Setting: A non-profit health maintenance organization in the United States.
Participants: Men aged 65 or older with any new fracture associated with osteoporosis between January 1, 1998, and June 30, 2001 (n =1171).
Main Outcome Measure: Pharmacologic treatment for osteoporosis in the 6 months after the index fracture.
Results: Average age was 76.7 years; 3.3% had a diagnosis of osteoporosis and 15.2% a diagnosis or medication associated with secondary osteoporosis. Only 7.1% of the study population received a medication for osteoporosis following the index fracture, and treatment rates did not improve over time. Seventy-two percent of the treated group had a vertebral fracture. In the multivariate model, a higher value on the Charlson Comorbidity Index (OR 1.26, 95% CI 1.05-1.51), having an osteoporosis diagnosis (OR 8.11, 95% CI 3.08-21.3), chronic steroid use (OR 5.37, 95% CI 2.37-12.2), and a vertebral fracture (OR 16.6, 95% CI 7.8-31.4) were significantly associated with drug treatment. Bone mineral density measurement was rare (n = 13, 1.1%).
Conclusions: There is under-ascertainment of osteoporosis and modifiable secondary causes in older men with fractures. Fracture does not prompt sufficient bone mineral density measurement or treatment. Information systems merging diagnostic and treatment information can help delineate gaps in patient management. Interventions showing promise in other conditions should be evaluated to improve care for osteoporosis.

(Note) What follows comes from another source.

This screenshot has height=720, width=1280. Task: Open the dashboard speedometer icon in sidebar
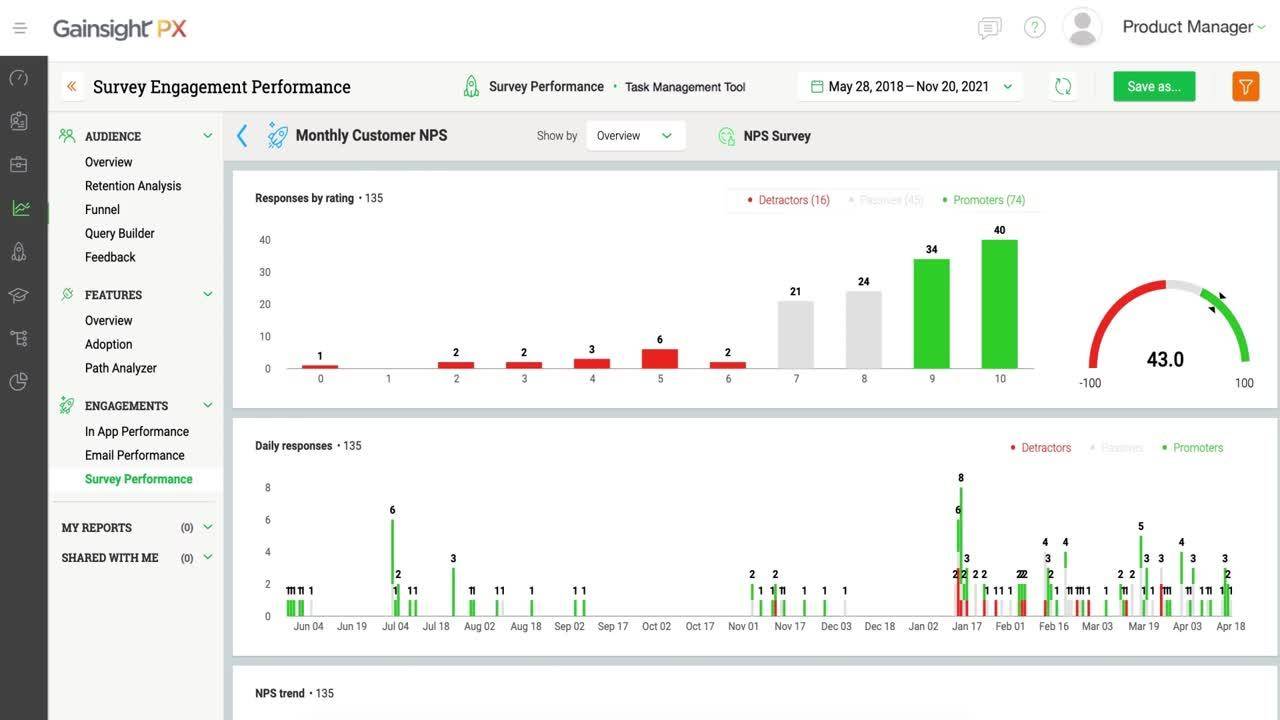tap(20, 79)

Which Long-Term Care Residents Are at High Risk for Adverse Drug Events?
Field TS, Judge J, Rochon P, et al.
Terry S. Field, DSc, Meyers Primary Care Institute/Fallon Healthcare, 630 Plantation Street, Worcester, MA 01605. E-mail: firstname.lastname@example.org.
Background: Adverse drug events (ADEs) are among the most serious concerns about medication use in residents of long-term care facilities. In a recent study of long-term care residents, we found a rate of 9.8 ADEs per 100 resident-months, of which 4.0 were preventable. To direct prevention efforts, information is needed on factors associated with high risk.
Objective: To assess the factors associated with increased risk of adverse drug events.
Methods: Case-control study nested within a prospective study of ADEs at 2 large, academically affiliated, long-term care facilities.
Results: We identified ADEs in 475 residents. Analyses of age, gender, functional status, burden of illness, and medication use revealed few independent risk factors; all were related to medications. Risk factors included taking anticoagulants (odds ratio (OR) 3.1; 95% confidence interval (CI), 1.7-5.6), antibiotics (OR 1.9; CI 1.3-2.8), antipsychotics (OR 2.4; CI, 1.7-3.5), and anti-epileptics (OR 1.6; CI, 1.1-2.5). Residents taking nonopioid analgesics were at lower risk (OR 0.42; CI, 0.22-0.80). There was a significant dose-response relationship between number of regularly scheduled medications and ADEs. Preventable ADEs occurred in 247 residents. Independent risk factors included taking anticoagulants (OR 2.8; CI, 1.6-4.7), antibiotics (OR 1.7; CI, 1.0-2.7), antipsychotics (OR 3.4; CI, 2.0-5.9), anti-epileptics (OR 2.0; CI, 1.1-3.7), and diuretics (OR 2.2; CI, 1.2-4.0).
Conclusions: Few characteristics were identified to support targeting of efforts specifically to ADE-prone individuals. Prevention should focus on improving medication systems that apply to all residents in long-term care facilities.